Pakistani President Asif Ali Zardari

Pakistani President Asif Ali Zardari

ISLAMABAD (Reuters) -- Pakistan's government averted a potentially destabilizing dispute with the judiciary today, withdrawing orders from the president appointing two judges that the Supreme Court had opposed.

Prime Minister Yusuf Raza Gilani said the decision to withdraw the order, which Zardari issued on February 13 and the Supreme Court blocked hours later, had dispelled political tension.

Pakistan has a history of disputes between the executive and the judiciary sparking political turmoil.

Gilani, speaking to reporters after meeting Chief Justice Iftikhar Chaudhry, said the withdrawal of the orders and their replacement with new ones would boost stability.

"This is in the best interests of Pakistan...and all the political forces in the country and that would strengthen and stabilize the system," Gilani said.

"It is completely over," Gilani said when asked about the political tension.

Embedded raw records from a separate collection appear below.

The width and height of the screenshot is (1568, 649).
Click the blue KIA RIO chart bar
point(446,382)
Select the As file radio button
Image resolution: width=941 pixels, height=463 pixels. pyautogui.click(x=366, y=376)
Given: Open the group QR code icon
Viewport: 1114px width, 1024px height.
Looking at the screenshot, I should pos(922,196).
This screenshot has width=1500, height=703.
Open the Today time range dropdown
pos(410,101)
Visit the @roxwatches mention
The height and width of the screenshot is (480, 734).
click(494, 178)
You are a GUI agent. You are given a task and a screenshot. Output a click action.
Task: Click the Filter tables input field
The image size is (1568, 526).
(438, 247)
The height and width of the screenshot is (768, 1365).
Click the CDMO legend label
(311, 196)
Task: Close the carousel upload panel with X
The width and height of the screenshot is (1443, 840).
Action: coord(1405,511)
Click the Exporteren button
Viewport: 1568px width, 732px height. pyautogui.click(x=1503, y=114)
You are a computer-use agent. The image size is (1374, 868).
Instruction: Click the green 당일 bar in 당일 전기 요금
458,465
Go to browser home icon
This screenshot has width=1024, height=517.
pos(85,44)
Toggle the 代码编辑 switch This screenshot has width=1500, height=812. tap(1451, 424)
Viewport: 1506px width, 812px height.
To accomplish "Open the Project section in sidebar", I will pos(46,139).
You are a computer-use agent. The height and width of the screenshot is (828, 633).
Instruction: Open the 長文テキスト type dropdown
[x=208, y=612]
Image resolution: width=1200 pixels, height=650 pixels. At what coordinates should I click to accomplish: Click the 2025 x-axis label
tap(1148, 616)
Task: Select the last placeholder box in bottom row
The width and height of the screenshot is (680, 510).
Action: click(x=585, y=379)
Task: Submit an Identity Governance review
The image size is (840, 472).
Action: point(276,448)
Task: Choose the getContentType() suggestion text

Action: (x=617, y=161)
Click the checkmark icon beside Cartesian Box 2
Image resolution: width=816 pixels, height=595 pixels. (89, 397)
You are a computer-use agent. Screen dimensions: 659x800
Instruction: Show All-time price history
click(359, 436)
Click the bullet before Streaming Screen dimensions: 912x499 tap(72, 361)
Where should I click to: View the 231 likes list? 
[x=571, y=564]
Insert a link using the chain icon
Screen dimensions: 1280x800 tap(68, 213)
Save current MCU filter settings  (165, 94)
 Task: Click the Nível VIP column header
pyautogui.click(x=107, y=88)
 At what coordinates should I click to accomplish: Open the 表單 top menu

The row looked set to become a distraction for the government of the nuclear-armed U.S. ally which is already struggling to fight Islamist militants and to get a sluggish economy on track.

The Supreme Court said on the weekend that Zardari's orders were apparently a violation of the constitution, as the president had not consulted the Supreme Court chief on the appointments.

Black-suited lawyers took to the streets in major cities across the country on February 15, protesting against the unpopular Zardari, husband of asassinated former Prime Minister Benazir Bhutto.

Pakistani stocks fell early this week as investors worried about instability.

The United States, struggling to stabilize neighboring Afghanistan, would have been dismayed to see the controversy distracting the government from battling militants on its Afghan border.

Opposition leader Nawaz Sharif, who has been largely supportive of the government, denounced the president on February 14 as "the biggest threat to democracy."

Zardari can ill afford to antagonize the judiciary.

The row came two months after the Supreme Court threw out an amnesty that had protected Zardari, several top aides and thousands of political activists and civil servants, mostly from corruption charges.

Though he is protected by his presidential immunity, he is vulnerable to legal challenges to his 2008 election as president on the grounds that old corruption charges against him made him ineligible.